I keep meaning to do it for Emily but haven't got round to it yet:blush: 

We can't really afford to put a huge lump sum away for her, but am feeling guilty that Jack is gonna have a nice nest egg and Emily is gonna have change!!
If you did open an account can you recomend a good one please

I think i would put double the amount DD into Emilys than i do for Jacks, but she will never catch up will she, mind you she is a very understanding girl so think will just have to explain that Jack got a voucher but they didn't have them when Emily was born

I suppose it is a good thing the goverment have introduced but they didn't take us with much older children into account did they?:dohh:


----------



## weestar21

we have a post office account for adele, we just pay money into it whenever we can afford to or whenever she gets money for special occasions like christmas birthdays easter that sort of thing we take her along and she pays it in.


----------



## Layla

i hate the fact that Charle and Ethan havent for the trust fund thing, and what makes it worse, is they gave Coby £500 instead of £250 coz we were on high tax credit for low earnings, so now i have to find a grand from somewhere to make things even!!

When we get the money from teh house sale i want to put £500 (£250 each) in to an account for them, whether that happens or not i have no idea, there is always something that pops up and needs paying for.

Coby's is with natwest, so i will go with them again for Chalrie and Ethan.

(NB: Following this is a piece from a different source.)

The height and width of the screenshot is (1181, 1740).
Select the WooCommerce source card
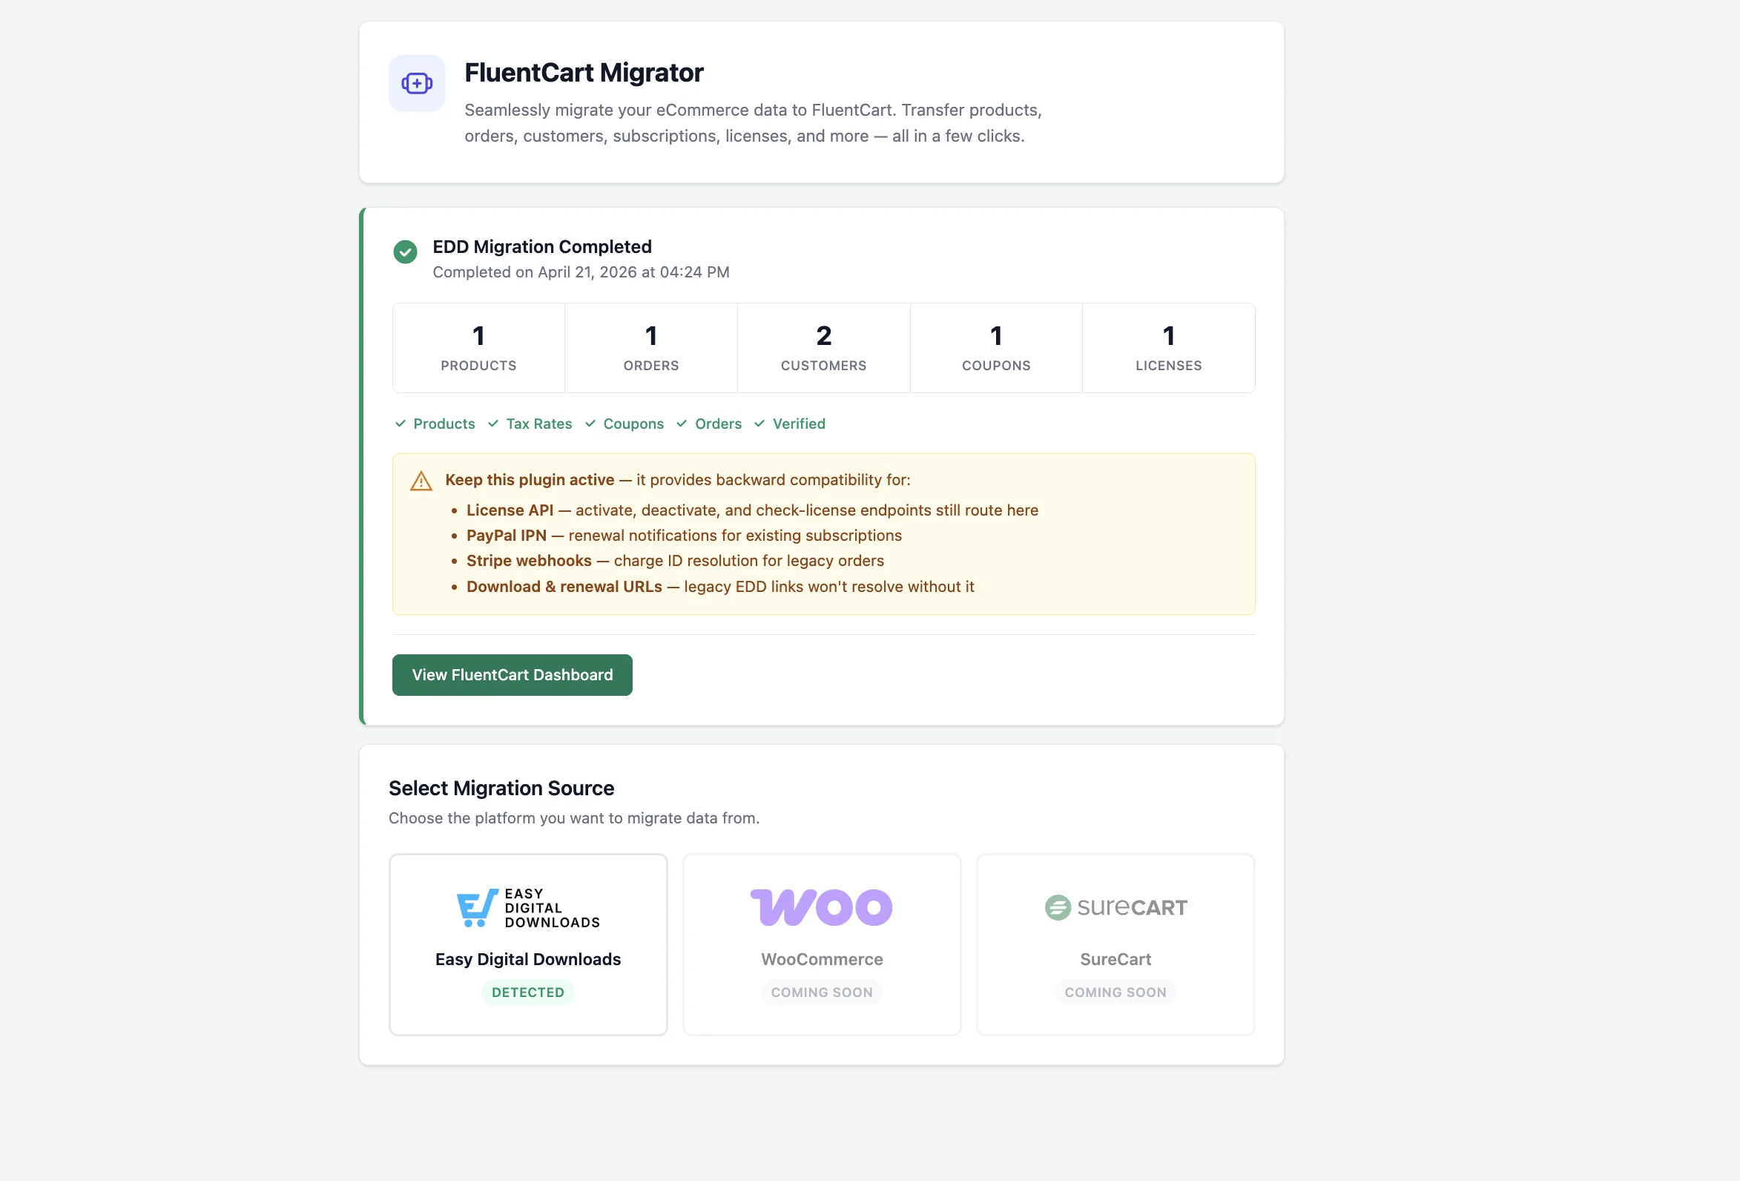click(x=821, y=944)
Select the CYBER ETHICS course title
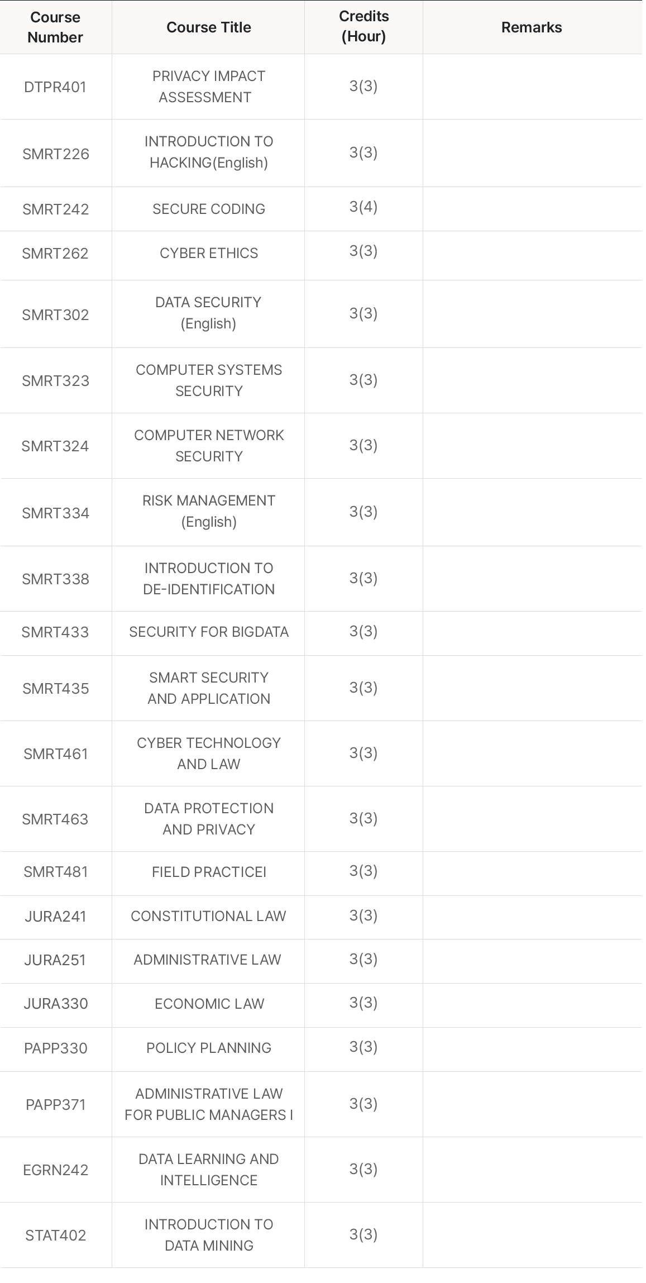The width and height of the screenshot is (646, 1283). tap(208, 253)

There grandad said he was going to start a fund for them, i think i will have to remind him about that!

xx


----------



## Jo

Thats what we were gonna do when we remortgaged but it just got eaten up by other stuff:? 
Plus they get another when they are 5 or 7 don't they?

I can't open one where Jacks is for Emily as it is a trust fund account only to be opened with the voucher or something


----------



## Amanda

I have an ING account in my name, and I put a tenner a month in there for Kayleigh as we also save a tenner a month for Charlie. It's a good interest rate and once you've opened one account with them, you can open another one instantly and call it what you want. So mines called Kayleigh, even thought it's in my name. Thing it, I know that if I opened one in Kayleigh's name, she'd blow it the first chance she got! I know it's not much at all, but I do try and bung a bit extra in there when I get a chance.

She's got about £200 in there now, which isn't bad.

I know it's a horrible thing to say, but I can't help thinking that kids these days get stuff chucked at them though. I never had any financial help from my parents - ever. I left home, and they didn't help me out in any way - not even with a bit of second-hand furniture. That's not in any way a criticism as I learnt to stand on my own two feet though, and think I am a better person for it. I lived off plain spaghetti for 2 weeks once as I couldn't afford to eat! Some days I wonder whether it will be a bad thing for Charlie when he knows that he'll get a lump sum when he's 18. Do you understand what I am saying??? I mean that if someone had given me a couple of grand when I was 18, I would have blown it in the pub in less than a month. I was a bit of a party animal back then!:blush:


----------



## Jo

I so know where you are coming from Amanda
I was lucky that i had a bit of money in trust from when my grandma died so that was deposit on the house, but other than that we did it all ourselves

Gosh i remember a few times going to the bank on payday and being overdrawn!!!!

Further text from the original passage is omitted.